- _Exercise brief_:
Could you continue the soil formation notes below, starting right after their final line?

- _Document excerpt_:

*** Begin section ***

Factors influencing soil formation

  • Climate- (rainfall, temperature and wind)
  • Biotic factors – living organisms.
  • Parent material– Nature and properties of the original rock from which the soil is formed.
  • Time – length of time during which the soil forming processes have taken
  • Topography – influences the movement of disintegrated materials.

  • It is the vertical arrangement of different layers of soil from the ground surface to the bedrock.


  • These layers are also referred to as horizons.


  • The layers show differences in their contents and physical properties such as colour, texture and structure.


  • The layers include: organic matter region, top soil, sub-soil, weathered rocks and parent material.


Organic Matter Region

  • First layer of the soil found on the surface.
  • Made up of leaves and other plant remains at various stages of decomposition.
  • Some soil organisms may also be found here.

Top Soil

  • Has a dark colour due to the presence of humus.
  • Is rich in plant nutrients and well aerated.
  • It is a zone of maximum leaching (zone of eluviations)


  • It is compact and less aerated.
  • It is a zone of accumulation of leached material (zone of aluviation) from the top layers.
  • Deep rooted crops have their roots growing up to this region.
  • Hard pans normally form in this layer

Weathered Rocks

  • It is also called substratum.
  • Rocks at various stages of disintegration are found in this zone.
  • Most of the materials found in this zone originate from the parent rock.

Parent Rock

  • It exists as a solid mass which is un-weathered.
  • It is the source of the inorganic composition of the soil.
  • The water table is on the surface of this rock.

Soils Formed in Situ and Soils Deposited

  • Soil formed in the same place and remains there is said to be in situ.
  • However, soil can be formed due to deposition of soil particles carried from its original site of formation to another area which is usually in the lower areas of slopes.
  • Such soils are said to have been formed through deposition.

Soil Depth

  • This is the distance between top soil layer and the bottom soil layer in a profile.
  • It dictates root penetration and growth
  • Deep soils are more suitable for crop growth since they contain more nutrients.
  • Have a larger surface are for root expansion.
  • Deep soils facilitate good drainage and aeration.

Soil Constituents

Organic Matter – Dead and decaying plants and animal remains

Living Organisms – Soil organisms and plant roots.

  • Micro-organisms (bacteria, protozoa and fungi)

*** End section ***

- _Recorded information_:
*** Begin section ***

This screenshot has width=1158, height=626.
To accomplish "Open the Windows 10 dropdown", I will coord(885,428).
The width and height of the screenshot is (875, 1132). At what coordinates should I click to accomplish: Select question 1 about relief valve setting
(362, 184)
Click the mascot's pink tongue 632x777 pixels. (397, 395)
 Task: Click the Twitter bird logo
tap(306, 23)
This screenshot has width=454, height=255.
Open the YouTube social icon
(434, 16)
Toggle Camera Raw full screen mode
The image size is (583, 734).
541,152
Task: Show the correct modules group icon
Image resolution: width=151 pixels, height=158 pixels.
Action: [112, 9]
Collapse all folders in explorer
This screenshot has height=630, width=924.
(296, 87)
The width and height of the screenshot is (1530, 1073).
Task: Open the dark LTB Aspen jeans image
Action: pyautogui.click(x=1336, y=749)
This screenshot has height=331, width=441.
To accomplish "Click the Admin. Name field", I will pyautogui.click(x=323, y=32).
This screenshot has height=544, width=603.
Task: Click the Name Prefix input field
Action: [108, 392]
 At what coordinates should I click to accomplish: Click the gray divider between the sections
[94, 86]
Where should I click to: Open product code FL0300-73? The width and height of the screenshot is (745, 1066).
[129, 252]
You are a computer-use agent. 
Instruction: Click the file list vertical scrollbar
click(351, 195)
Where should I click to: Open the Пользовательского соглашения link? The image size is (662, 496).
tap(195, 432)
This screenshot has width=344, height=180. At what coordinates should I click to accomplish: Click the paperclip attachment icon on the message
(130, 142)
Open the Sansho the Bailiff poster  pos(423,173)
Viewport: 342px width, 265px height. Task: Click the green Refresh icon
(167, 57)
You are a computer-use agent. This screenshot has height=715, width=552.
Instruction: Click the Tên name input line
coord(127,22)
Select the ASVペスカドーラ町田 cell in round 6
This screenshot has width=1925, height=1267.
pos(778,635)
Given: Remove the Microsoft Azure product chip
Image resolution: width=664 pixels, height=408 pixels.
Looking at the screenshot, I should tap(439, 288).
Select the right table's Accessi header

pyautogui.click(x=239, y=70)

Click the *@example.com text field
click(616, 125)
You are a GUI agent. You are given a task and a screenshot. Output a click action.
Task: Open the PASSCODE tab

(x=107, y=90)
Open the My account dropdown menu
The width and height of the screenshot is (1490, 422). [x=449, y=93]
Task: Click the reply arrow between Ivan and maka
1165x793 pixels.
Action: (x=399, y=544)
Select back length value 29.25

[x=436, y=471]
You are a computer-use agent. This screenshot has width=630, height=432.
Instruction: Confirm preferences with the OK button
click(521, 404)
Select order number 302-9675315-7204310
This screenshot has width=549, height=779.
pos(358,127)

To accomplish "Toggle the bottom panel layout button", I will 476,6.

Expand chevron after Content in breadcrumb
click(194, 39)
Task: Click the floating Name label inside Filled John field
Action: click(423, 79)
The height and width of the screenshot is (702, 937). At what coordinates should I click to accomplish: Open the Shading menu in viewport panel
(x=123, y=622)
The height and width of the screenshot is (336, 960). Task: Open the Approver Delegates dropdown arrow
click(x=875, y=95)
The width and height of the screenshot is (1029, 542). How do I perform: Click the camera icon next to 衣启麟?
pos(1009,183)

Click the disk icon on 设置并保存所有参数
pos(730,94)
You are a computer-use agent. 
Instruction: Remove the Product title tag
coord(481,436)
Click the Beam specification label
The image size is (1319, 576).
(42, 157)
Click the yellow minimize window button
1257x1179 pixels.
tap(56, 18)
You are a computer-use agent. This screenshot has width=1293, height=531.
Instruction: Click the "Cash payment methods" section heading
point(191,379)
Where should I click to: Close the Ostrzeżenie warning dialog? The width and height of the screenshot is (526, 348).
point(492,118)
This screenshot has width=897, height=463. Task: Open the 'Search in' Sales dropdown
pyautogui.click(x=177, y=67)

*** End section ***

- _Result for this task_:
  • Invertebrates -termites,
  • Earthworms and molluscs.
  • Higher animals – rodents and others.

Inorganic or Mineral Matter

  • Formed from the parent materials.
  • Supply plant nutrients
  • Form the skeleton and framework of the soil.


  • Found in the pore spaces of the soil.
  • Used for root and organism respiration
  • Used for germination of seeds.
  • Helps in decomposition of organic matter.
  • Regulates soil temperature.
  • Regulates the movement of water through capillary action.


  • Dissolves mineral salts
  • Maintain turgidity in plants.
  • Used for germination of seeds
  • Used by soil organisms.
  • Regulate soil temperature
  • Dictates the amount of air in the soil.

        Water in the soil exists in three forms namely:

  • Superfluous/Gravitational Water
  • Found in the large spaces (macro-pores) in the soil particles.
  • Held by gravitation forces.
  • When the pores are saturated, the soil is said to be waterlogged.
  • It moves and may cause leaching.


  • Hygroscopic Water
  • Water found in thin films on the soil particles.
  • Held by strong adhesive forces between water and soil particles.
  • Does not move and hence not available for plant use.


  • Capillary Water
  • Occupy micro-pores in the soil particles.
  • Held by cohesive forces between water molecules.
  • Moves through capillary action
  • Available to plants for use.


Soil Structure

  • This is the arrangement of soil particles in a soil horizon.

Types of Soil Structure

  • Single-grained
  • Crumby
  • Granular
  • Prismatic
  • Columnar
  • Platy
  • Blocky

Importance of Soil Structure on Crop Production

Soil Structure Influences

  • Soil aeration
  • Soil drainage and water holding capacity.
  • Plants root penetrability and anchorage.
  • Microbial activities in the soil.
  • Circulation of gases in the soil.

 Farming practices which improve the soil structure are:

  • Application of inorganic manure into the soil.
  • Tilling the land at the right moisture content.
  • Crop rotation.
  • Minimum tillage.
  • Cover cropping.

Soil Texture

  • It refers to the relative proportion of the various sizes of the mineral particles of soil.

    Importance of Soil Texture on Crop Production;

  • Influences soil fertility
  • Affects the organic matter content
  • Influences the drainage of the soil.
  • Influences soil aeration.
  • Influences water holding capacity.
  • Influences the capillarity or movement of water in the soil.


Soil Textural Classes

 Sandy Soils

  • Made up largely of sand particles.
  • Have large pore spaces hence poor in water retention.
  • Easy to till (light soils).
  • Freely draining.
  • Low fertility due to leaching of minerals.
  • Easily erodible.

 Clayey Soils

  • Made up largely of clayey particles.
  • Have small pore spaces hence good in moisture retention.
  • Difficult to till (heavy soils).
  • Poorly ‘drained.
  • Expand when wet, crack when dry.
  • High capillary.
  • Rich in plant nutrients.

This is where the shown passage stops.